Prompt A | Repeat the listing lines word for word, starting with the line containing "This screenshot has width=1200, height=675." and going on through the line containing "Select the Объект 277 tank".

Selected extract |

How to Change Your Clients' Behavior

Humans do things for a reason.
You can’t improve a person’s health until you change his or her behavior. This includes your clients, your coaches and yourself.
The process I’m about to teach you is the result of all the current research on behavioral change. It’s the sum of two decades’ worth of study in changing behavior and making people healthy. It’s so important that I co-founded Two-Brain Coaching to help coaches learn the things that really change lives.
Everyone teaches cues and corrections; no one teaches how to change behavior—until now. It’s a fundamental part of our courses at Two-Brain Coaching.
 

8 Steps to Behavior Change

 
As I’ve said earlier in this series, behavioral change has to come before motivation, before adoption of a new fitness program and before adherence. Retention—keeping a client long term—is the result of mastering behavioral change. It’s a lagging metric, not a leading metric.

Prompt B | Reproduce the passage on changing client behavior word for word, starting with "As I’ve said" and going on through "a leading metric.".

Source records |
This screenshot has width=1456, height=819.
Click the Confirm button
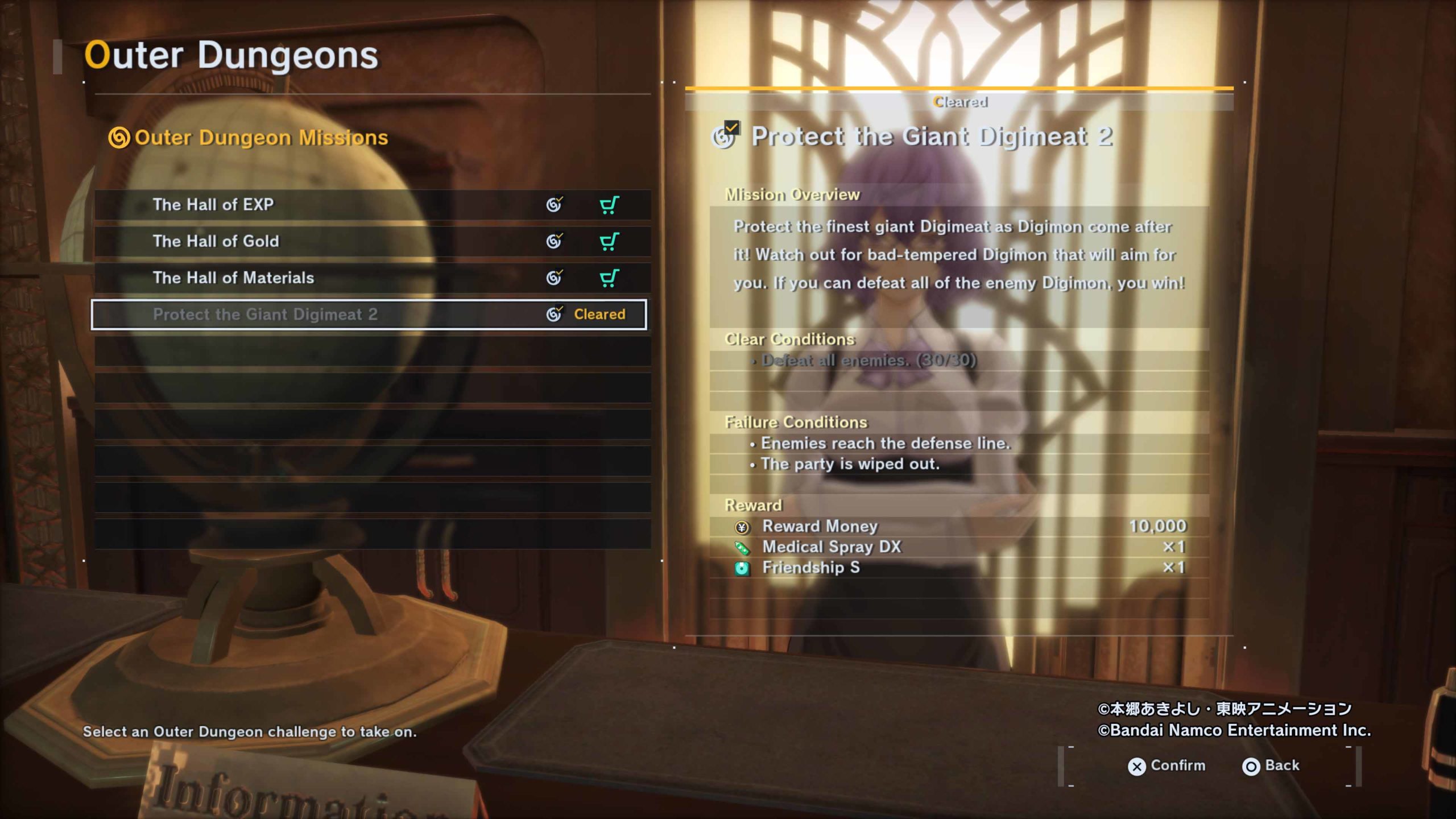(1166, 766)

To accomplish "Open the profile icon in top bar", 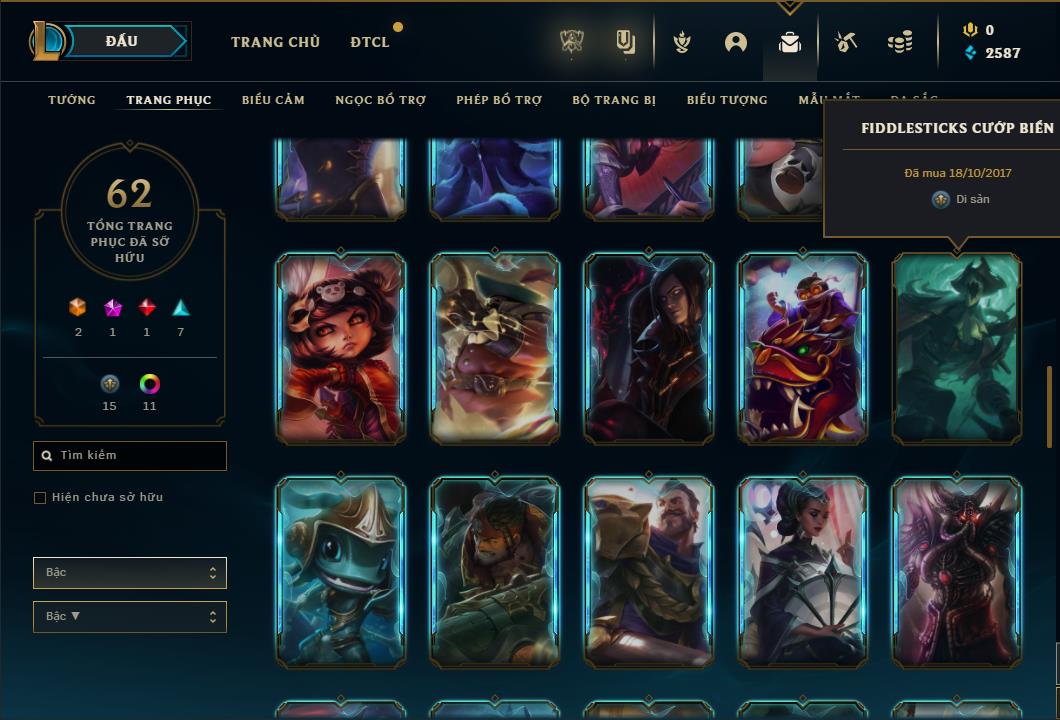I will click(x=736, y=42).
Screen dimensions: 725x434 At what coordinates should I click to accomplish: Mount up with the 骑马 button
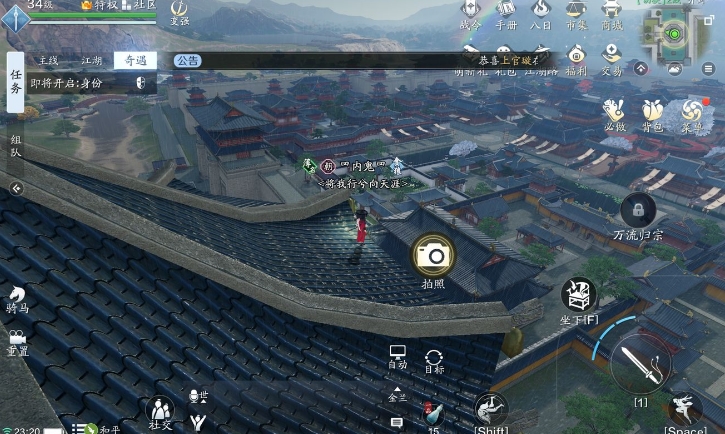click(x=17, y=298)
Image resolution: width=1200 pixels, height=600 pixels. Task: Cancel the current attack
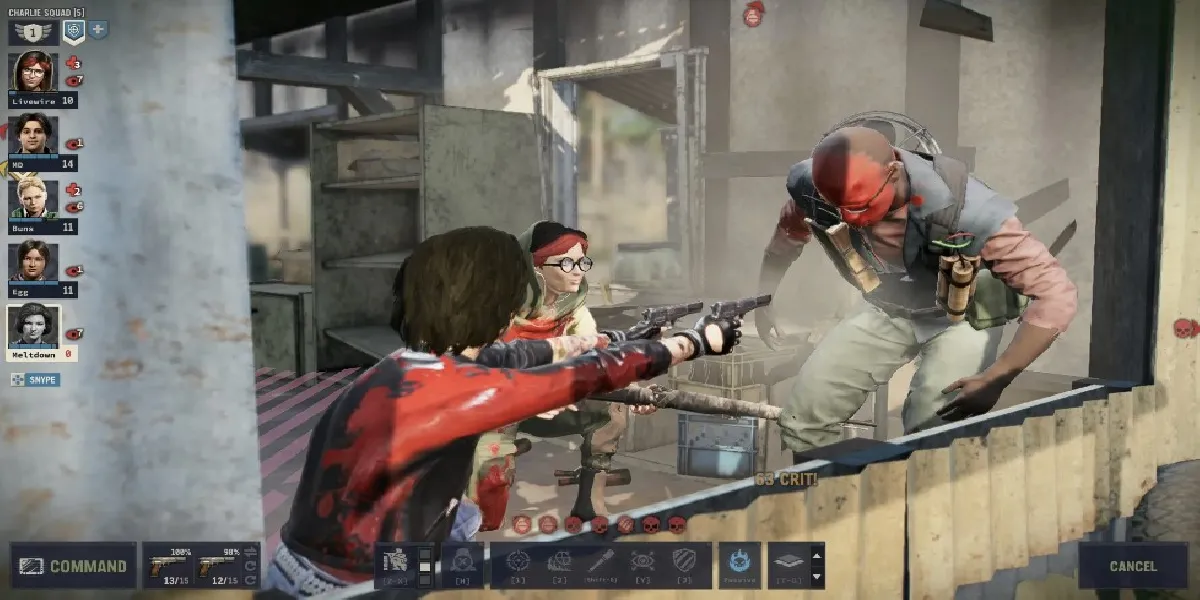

* * *

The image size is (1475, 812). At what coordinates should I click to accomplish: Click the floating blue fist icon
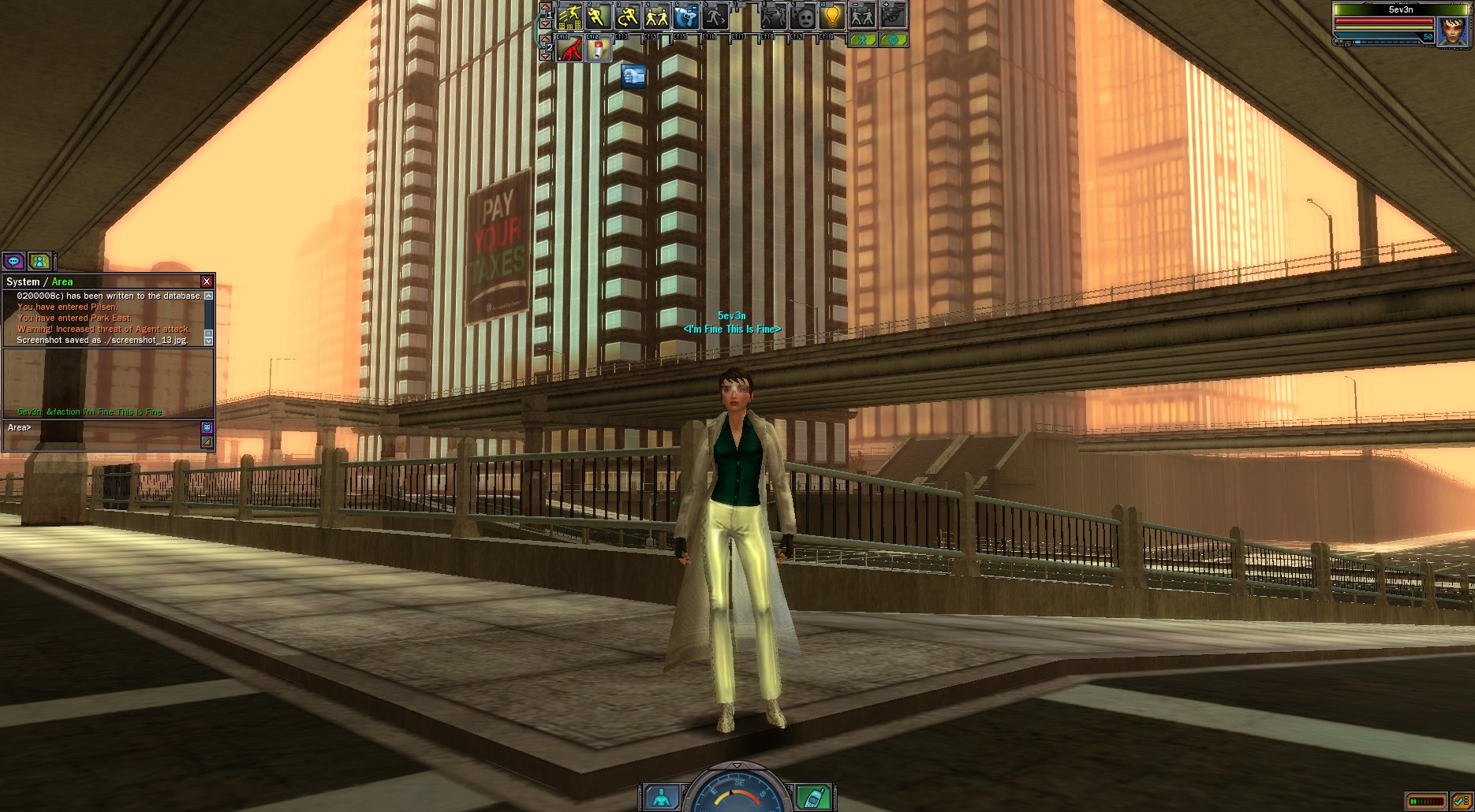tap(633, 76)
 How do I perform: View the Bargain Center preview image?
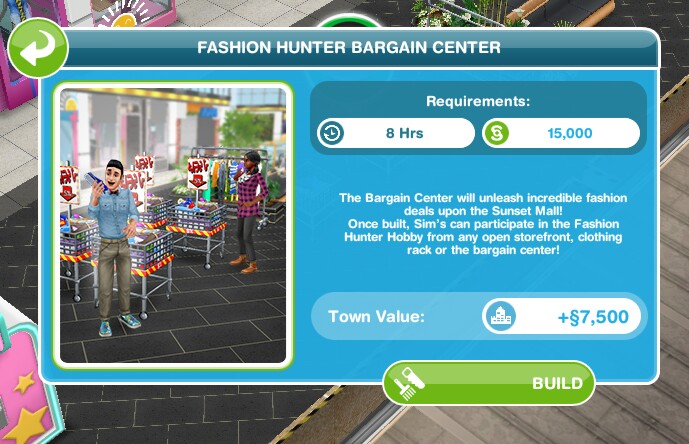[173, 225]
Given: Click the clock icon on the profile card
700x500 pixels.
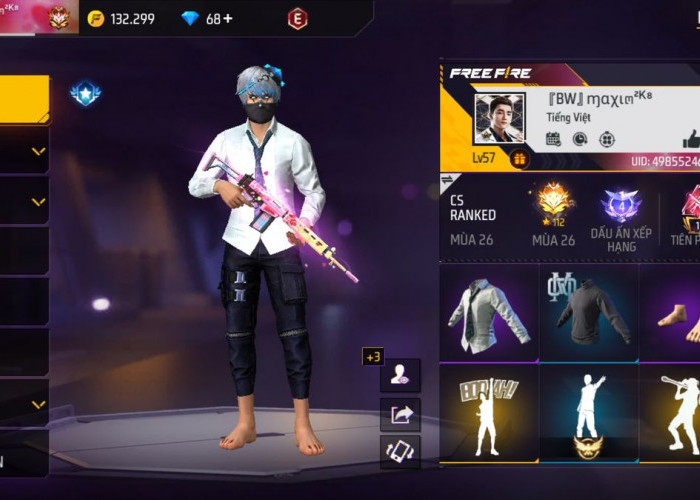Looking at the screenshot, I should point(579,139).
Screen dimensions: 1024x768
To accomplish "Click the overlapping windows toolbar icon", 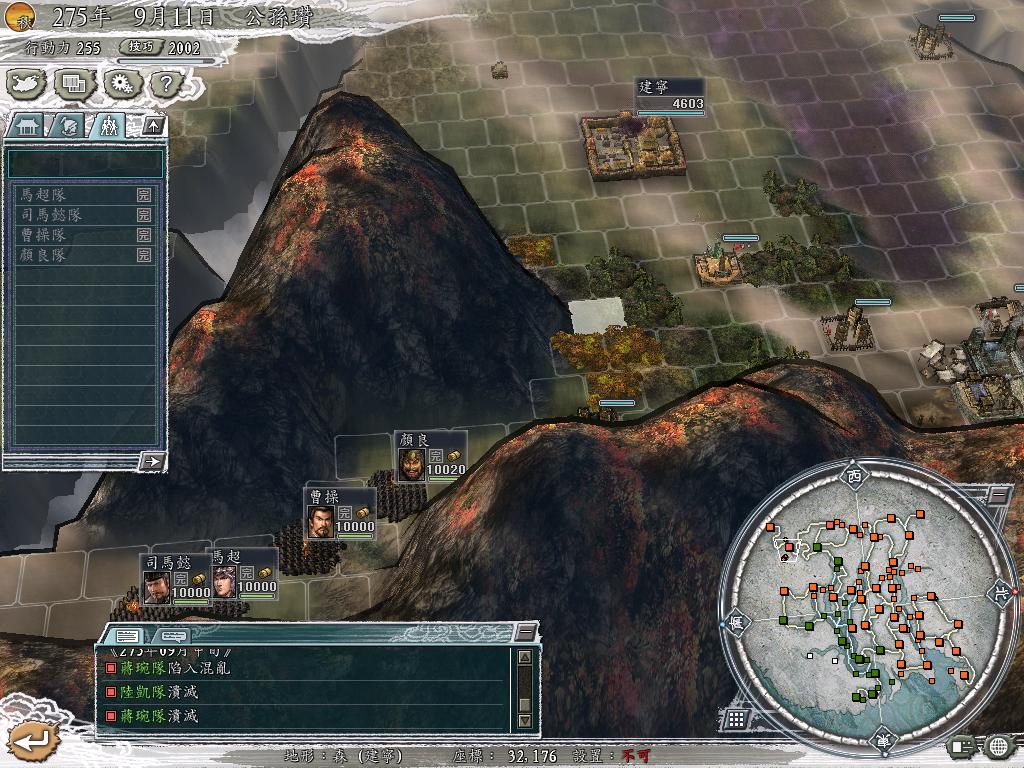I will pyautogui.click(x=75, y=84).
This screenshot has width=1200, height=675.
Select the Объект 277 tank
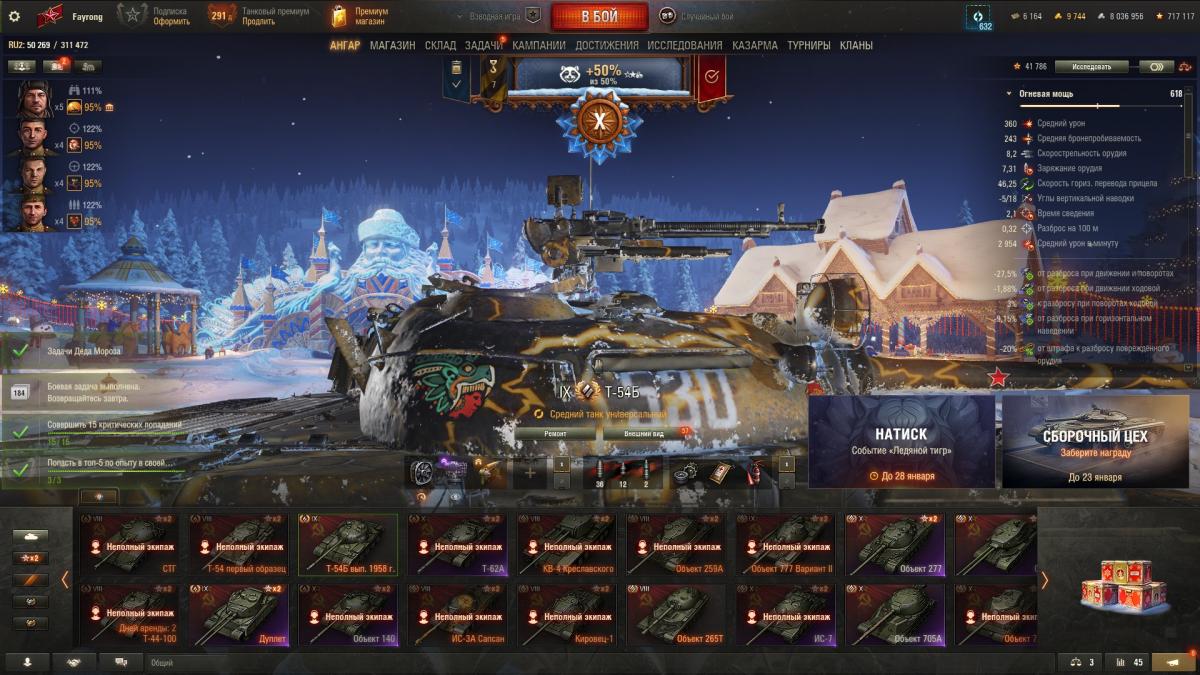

Correct answer A |
This screenshot has width=1200, height=675.
Select the Объект 277 tank

Correct answer B |
As I’ve said earlier in this series, behavioral change has to come before motivation, before adoption of a new fitness program and before adherence. Retention—keeping a client long term—is the result of mastering behavioral change. It’s a lagging metric, not a leading metric.